The album doesn’t arrive entirely unexpectedly, though. “I initially wondered if people would just reject what was happening,” Perlowin says. But 2010 offered ample opportunity to find out, with the band appearing at Tennessee’s Big Ears Music Festival and The Wire’s Adventures in Modern Music Festival in Chicago, in addition to two European tours. “It really seemed to be more warmly embraced than before.”
After its second European tour — a three-week stint in December — the band took a break. Oslance, a “pretty intense backpacker” by Perlowin’s description, stayed behind for about six months. “I just pretty much left him there,” Perlowin says. In his counterpart’s absence, Perlowin finished Location Location and released it through his own label, Open Letter Records (which also recently released the excellent The Violence, The Violence from Doom Ribbons, Perlowin’s more psychedelic side-project with multi-instrumentalist James Owen). He’s also finishing the mixing process for Ahleuchatistas’ still-untitled seventh album, which was recorded in June.
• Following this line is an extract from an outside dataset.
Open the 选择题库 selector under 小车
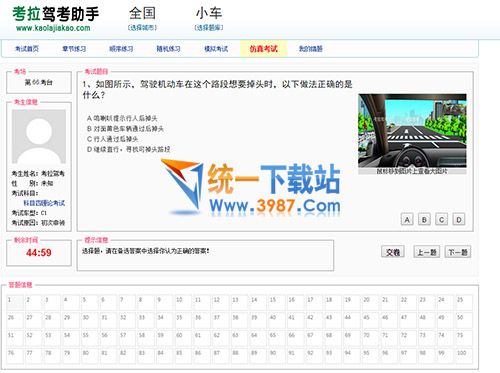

Without completely abandoning the energy that marked Ahleuchatistas’ earlier work — Perlowin says the duo is balancing the pure-sound meditation and kinetic momentum about equally — the new direction seems to have reinvigorated its players as much as its listeners. “It feels more intense,” he says. “It’s more emotionally involving for me to play, and I think for people to listen to. We’re just more wrapped up in it.”